In our Homes and Everyday Usage
We use many of these resources in homes today: clay, shale, coal, salt, sandstone, gypsum, limestone, sand, gravel, and petroleum. They are used for parts of the house, outside, inside walls, and even for small little things such as doorknobs! Some examples are: windows are made of sand, silica, aluminum, and petroleum, and driveways are made of petroleum, sand, and gravel. We also use them in many everyday products, such as: soap is made with clay, peanut butter contains salt, and gypsum is included in many cupcakes!
Active vs Inactive Mines
The Rosebud Mining Company produces coal in both Ohio and Pennsylvania. There are three Rosebud mines found in Ohio. The company was founded in 1979 by Clifford Forrest.

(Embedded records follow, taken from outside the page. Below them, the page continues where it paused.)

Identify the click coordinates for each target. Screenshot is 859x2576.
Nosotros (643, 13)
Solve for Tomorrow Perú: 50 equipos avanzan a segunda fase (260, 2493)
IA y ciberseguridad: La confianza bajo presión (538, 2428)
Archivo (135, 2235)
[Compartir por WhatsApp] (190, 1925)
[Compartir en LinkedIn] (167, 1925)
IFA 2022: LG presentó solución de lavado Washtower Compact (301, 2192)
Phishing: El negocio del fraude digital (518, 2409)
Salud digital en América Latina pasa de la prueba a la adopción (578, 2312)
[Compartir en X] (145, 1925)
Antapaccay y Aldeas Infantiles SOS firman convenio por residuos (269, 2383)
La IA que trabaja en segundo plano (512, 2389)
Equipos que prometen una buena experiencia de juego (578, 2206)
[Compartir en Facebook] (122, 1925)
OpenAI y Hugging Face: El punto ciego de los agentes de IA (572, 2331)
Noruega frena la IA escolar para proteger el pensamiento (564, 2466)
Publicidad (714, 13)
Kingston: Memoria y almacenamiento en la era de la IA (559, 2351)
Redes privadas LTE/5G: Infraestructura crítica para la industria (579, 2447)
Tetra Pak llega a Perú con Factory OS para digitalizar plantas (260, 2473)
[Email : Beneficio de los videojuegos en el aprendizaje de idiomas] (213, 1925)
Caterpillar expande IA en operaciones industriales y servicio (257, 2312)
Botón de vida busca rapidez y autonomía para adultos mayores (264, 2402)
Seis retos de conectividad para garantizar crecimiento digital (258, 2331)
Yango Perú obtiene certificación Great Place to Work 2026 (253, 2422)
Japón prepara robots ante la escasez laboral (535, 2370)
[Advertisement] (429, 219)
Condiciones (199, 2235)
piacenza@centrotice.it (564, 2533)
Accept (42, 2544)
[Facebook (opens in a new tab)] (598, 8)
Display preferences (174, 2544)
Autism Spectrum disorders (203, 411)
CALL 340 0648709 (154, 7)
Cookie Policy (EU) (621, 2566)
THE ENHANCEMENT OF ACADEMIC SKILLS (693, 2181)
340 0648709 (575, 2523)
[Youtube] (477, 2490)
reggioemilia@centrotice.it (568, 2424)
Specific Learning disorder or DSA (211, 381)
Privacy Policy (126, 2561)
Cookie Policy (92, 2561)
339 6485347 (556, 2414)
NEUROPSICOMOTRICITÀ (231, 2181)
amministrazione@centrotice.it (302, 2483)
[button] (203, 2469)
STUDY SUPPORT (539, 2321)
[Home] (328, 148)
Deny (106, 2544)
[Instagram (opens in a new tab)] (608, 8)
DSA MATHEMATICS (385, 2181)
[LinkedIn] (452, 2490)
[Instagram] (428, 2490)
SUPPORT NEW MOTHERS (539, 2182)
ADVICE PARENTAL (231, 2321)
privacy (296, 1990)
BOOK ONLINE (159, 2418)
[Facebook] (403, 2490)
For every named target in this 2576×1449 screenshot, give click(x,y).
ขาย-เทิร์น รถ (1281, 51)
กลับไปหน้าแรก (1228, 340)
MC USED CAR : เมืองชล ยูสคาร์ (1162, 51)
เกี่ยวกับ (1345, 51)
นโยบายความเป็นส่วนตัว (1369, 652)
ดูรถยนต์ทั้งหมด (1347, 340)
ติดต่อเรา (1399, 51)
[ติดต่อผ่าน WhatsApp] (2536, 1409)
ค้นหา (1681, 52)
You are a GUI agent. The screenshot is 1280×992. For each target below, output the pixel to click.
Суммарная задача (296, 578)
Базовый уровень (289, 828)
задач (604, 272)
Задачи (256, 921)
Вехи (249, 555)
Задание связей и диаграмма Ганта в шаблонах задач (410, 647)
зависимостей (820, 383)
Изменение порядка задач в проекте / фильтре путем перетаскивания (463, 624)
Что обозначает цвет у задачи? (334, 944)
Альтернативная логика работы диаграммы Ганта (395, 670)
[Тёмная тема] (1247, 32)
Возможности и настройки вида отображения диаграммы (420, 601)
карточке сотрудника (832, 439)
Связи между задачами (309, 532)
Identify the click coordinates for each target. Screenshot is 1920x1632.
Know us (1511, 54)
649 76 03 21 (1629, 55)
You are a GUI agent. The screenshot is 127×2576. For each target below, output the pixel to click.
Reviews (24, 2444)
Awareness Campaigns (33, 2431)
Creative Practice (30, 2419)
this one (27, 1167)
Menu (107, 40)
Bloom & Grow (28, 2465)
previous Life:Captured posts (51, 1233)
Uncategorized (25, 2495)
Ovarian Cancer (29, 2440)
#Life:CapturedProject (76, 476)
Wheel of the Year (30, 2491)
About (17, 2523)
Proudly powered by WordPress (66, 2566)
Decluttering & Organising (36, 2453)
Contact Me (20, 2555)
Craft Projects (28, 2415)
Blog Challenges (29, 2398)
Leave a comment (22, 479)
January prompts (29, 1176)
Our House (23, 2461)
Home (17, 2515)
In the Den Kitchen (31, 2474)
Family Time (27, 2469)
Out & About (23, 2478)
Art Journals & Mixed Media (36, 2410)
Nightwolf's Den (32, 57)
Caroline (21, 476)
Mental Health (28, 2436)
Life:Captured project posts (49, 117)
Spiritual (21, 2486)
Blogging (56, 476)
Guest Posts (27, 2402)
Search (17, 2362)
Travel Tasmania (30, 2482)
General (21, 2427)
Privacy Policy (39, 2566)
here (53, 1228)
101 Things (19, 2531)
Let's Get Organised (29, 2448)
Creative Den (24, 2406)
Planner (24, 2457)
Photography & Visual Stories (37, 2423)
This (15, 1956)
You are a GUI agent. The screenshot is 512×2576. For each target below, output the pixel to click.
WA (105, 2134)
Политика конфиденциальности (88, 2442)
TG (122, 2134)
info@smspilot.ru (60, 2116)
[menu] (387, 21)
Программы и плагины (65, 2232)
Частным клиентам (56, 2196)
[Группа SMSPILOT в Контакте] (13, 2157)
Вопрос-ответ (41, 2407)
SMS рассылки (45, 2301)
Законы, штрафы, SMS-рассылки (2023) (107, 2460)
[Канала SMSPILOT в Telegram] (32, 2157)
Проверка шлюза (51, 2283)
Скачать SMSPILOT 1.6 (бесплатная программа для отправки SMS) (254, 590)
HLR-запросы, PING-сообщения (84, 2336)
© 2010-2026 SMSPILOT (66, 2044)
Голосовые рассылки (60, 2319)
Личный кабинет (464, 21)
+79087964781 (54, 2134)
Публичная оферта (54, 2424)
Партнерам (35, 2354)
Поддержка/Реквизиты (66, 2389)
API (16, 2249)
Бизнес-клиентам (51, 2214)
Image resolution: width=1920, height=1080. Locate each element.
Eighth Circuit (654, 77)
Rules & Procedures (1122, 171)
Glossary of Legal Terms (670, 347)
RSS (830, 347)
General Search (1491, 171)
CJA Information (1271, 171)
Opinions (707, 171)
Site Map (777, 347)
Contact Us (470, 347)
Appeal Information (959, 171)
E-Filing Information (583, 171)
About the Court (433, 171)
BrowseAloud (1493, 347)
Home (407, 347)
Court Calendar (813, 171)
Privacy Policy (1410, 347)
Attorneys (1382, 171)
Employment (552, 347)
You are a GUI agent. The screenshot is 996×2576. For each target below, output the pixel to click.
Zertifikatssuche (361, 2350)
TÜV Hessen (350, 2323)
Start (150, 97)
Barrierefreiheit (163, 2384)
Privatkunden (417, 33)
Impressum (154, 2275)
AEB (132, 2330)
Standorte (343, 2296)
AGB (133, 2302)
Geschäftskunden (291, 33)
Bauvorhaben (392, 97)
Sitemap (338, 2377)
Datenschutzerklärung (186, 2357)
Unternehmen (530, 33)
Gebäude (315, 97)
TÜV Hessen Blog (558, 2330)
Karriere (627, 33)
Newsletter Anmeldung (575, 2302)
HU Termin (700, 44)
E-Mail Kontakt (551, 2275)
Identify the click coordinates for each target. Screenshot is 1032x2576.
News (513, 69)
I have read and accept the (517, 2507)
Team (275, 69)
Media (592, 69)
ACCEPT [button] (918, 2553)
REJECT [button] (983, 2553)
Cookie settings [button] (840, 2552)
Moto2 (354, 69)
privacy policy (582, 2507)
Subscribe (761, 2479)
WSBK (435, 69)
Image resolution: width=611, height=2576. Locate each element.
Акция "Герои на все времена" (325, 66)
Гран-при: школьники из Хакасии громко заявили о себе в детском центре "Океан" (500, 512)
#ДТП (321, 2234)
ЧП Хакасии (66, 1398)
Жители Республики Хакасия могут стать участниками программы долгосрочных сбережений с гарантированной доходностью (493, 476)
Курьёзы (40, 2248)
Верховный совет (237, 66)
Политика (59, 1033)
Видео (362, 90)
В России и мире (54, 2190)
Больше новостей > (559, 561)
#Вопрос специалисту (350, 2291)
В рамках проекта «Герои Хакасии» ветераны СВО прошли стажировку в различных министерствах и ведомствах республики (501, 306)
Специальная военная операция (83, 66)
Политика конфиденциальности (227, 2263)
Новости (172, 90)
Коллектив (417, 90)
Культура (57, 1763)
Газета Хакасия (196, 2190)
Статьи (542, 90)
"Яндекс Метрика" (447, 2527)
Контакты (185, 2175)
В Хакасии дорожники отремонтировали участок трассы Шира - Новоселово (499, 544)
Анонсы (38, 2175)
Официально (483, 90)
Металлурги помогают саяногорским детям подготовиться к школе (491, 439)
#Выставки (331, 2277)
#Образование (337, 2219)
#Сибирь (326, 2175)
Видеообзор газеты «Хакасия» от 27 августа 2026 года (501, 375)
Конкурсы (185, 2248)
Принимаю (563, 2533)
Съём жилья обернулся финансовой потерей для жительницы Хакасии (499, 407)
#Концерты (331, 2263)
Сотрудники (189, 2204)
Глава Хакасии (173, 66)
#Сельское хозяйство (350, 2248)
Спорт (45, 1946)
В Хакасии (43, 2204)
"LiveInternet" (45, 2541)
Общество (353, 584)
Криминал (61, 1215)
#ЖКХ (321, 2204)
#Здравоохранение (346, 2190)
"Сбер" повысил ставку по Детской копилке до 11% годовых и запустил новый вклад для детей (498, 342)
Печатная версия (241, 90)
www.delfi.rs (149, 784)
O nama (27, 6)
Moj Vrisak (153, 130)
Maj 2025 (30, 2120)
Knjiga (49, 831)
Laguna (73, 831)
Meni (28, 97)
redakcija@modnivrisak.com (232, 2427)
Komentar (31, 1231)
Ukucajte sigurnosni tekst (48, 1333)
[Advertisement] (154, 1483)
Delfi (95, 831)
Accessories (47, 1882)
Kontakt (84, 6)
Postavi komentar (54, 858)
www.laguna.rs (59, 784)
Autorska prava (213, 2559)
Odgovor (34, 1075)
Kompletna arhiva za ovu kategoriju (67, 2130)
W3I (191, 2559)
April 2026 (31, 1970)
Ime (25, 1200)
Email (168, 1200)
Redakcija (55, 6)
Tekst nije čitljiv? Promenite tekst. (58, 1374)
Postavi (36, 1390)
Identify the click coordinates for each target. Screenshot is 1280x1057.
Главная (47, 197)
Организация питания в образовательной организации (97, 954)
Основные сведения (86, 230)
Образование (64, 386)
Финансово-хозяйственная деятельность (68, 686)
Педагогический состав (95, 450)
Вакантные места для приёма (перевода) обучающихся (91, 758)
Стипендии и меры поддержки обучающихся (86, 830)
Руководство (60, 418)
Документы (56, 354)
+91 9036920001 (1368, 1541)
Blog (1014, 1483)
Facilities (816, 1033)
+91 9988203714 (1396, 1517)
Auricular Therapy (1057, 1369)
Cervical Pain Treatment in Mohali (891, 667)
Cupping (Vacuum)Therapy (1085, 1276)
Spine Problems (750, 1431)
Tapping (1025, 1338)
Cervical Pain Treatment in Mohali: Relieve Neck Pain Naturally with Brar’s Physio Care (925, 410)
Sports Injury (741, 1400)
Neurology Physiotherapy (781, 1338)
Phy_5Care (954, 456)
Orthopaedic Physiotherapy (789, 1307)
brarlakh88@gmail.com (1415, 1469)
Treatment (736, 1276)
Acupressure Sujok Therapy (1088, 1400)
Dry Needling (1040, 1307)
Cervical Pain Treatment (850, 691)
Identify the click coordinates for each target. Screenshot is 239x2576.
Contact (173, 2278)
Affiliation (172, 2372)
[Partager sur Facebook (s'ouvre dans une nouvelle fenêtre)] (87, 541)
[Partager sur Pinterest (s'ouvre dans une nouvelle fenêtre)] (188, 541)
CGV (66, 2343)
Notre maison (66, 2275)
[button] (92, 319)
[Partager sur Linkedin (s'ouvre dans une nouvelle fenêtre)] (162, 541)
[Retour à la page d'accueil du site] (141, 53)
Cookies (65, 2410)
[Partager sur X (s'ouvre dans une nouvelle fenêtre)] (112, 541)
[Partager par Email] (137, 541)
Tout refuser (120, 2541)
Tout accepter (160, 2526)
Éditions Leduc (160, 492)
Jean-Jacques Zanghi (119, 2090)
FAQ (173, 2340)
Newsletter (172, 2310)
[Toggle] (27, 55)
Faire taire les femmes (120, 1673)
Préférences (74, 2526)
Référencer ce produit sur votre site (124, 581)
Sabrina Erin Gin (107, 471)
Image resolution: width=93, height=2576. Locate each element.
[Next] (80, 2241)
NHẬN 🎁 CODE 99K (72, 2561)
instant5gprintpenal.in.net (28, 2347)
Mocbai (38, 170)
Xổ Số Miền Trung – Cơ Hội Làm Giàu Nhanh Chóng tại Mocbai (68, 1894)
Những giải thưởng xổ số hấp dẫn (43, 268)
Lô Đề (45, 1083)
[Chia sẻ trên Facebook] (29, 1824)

Some of the largest integrated steel companies in the world purchase from the Rosebud Mining Company.
Dessecker Coal Mine
Rosebud Mining Company
The Dessecker Coal Mine is located in New Philadelphia, Ohio. It was active from 1947 until 1995 and now sits as an inactive mine. Twin brothers Marion and Milton Dessecker ran the mine. From September to May, the brothers would mine coal. After the Federal Coal Mine Health & Safety Act was put into place in 1969, the same year the twins filed for abandonment. Behind locked gated, the Desseckers would continue mining coal until 1995.